=== Material to process ===
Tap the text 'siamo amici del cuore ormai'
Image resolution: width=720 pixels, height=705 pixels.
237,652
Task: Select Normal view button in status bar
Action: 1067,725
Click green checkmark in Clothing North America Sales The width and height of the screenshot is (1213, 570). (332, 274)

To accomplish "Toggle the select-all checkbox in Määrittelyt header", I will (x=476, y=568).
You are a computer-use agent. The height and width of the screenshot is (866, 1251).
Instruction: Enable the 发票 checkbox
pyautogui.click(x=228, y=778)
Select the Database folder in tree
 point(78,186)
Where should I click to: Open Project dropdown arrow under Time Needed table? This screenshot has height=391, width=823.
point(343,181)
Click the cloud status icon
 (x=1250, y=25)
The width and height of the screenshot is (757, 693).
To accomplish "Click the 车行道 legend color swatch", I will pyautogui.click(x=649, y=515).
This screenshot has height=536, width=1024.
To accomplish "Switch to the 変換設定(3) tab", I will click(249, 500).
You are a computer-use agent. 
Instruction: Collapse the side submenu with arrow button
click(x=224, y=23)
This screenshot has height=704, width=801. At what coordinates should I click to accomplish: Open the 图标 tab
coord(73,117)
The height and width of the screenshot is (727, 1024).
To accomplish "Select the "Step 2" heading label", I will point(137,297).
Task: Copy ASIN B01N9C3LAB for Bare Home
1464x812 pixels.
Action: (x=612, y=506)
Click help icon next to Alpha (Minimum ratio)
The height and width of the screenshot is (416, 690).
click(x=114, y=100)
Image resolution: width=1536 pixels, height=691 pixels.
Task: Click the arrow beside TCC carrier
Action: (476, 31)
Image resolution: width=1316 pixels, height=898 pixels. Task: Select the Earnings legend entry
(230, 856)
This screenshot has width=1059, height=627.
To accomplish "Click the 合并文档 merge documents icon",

=== Stated goal ===
State how many lines of the material contain the word "legend", giving the number alone.

=== Full output ===
2